Colorams that were displayed at Grand Central Station in Old New York includes a family in front of a fireplace
"Family by Fireplace," by Norm Kerr, was displayed March 15 through May 5, 1965.

In its forty years, the Colorama display held 565 photographs, one every few weeks, and the exhibition sums them up: "They proffered an almost unchanging vision of idealized and perfect landscapes, villages and families, American power and patriotism, and the decorative sentimentality of babies, puppies and kittens."

Classic Colorama of a Family In A Convertible once on display in Old New York at Grand Central Station
"Family in Convertible," by Jim Pond, was displayed June 3 through 24, 1968.

In the early years, every picture showed someone taking a picture (or planning to), though, apparently, exemptions were given to waterskiers. In any case, the mission was colorfully voiced by Adolph Stuber, a Kodak ad man who helped to conceive the display: "Everyone who sees the Colorama should be able to visualize them self as being able to make the same wonderful photo."

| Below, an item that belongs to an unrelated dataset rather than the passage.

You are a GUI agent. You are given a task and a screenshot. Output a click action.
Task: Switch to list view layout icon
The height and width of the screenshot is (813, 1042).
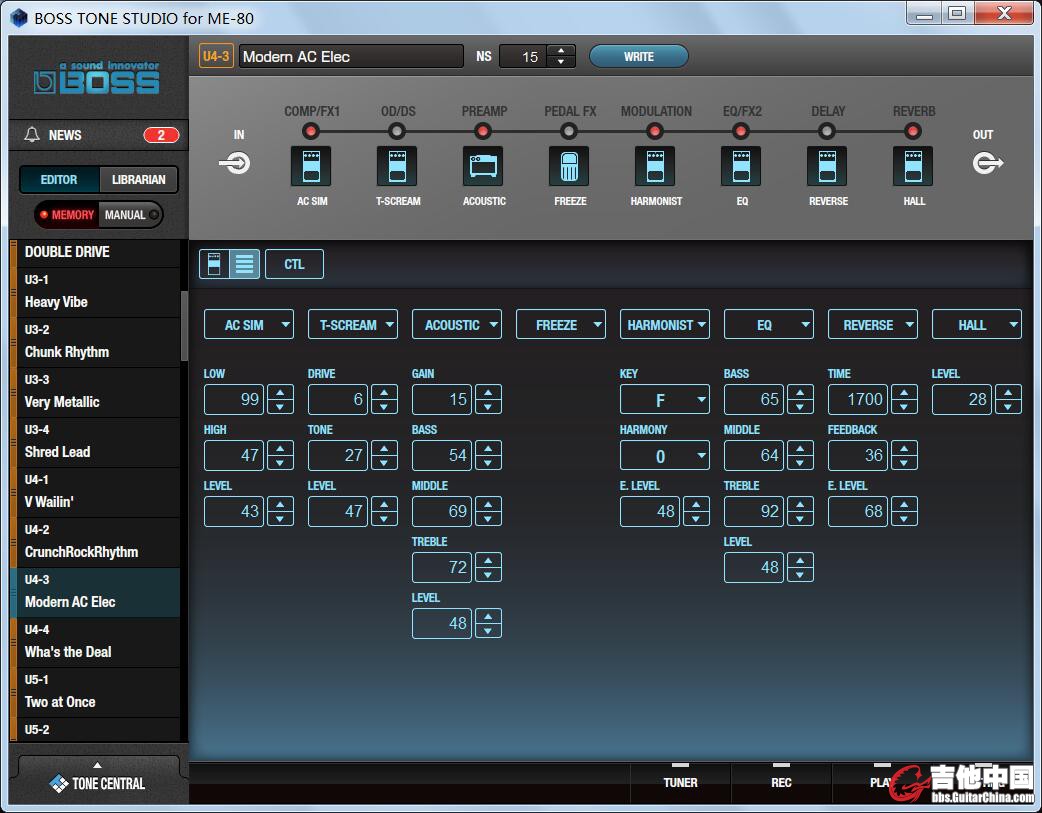coord(245,264)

Visitors take a step back to Old New York to view this Colorama exhibit



























The exhibition has thirty-six of the wonderful photos, almost all from the sixties, when you could still show a family of five in the bathroom. While most are scenes of America, they include shots of the Taj Mahal, the Matterhorn, Machu Picchu, and Earth itself, as seen from the moon.

Old New York featured Coloramas displayed under this sign at Grand Central Station

There's also a photo of the Colorama display in its Grand Central home (before the East Balcony staircase was built in the nineties renovation).

The Apple Store has replaced the East Balcony of Grand Central Station where the Coloramas were once displayed


In its place now is a store, with today's version of a Colorama: a big backlit white apple with a bite taken out of it.


Another Colorama that was on display in Old New York's Grand Central Station called See You At The Fair
"See You at the Fair," by Donald Marvin, was displayed April 13 though May 4, 1964.

Find your rainbow at "Colorama," through October, at Grand Central Terminal, in New York City.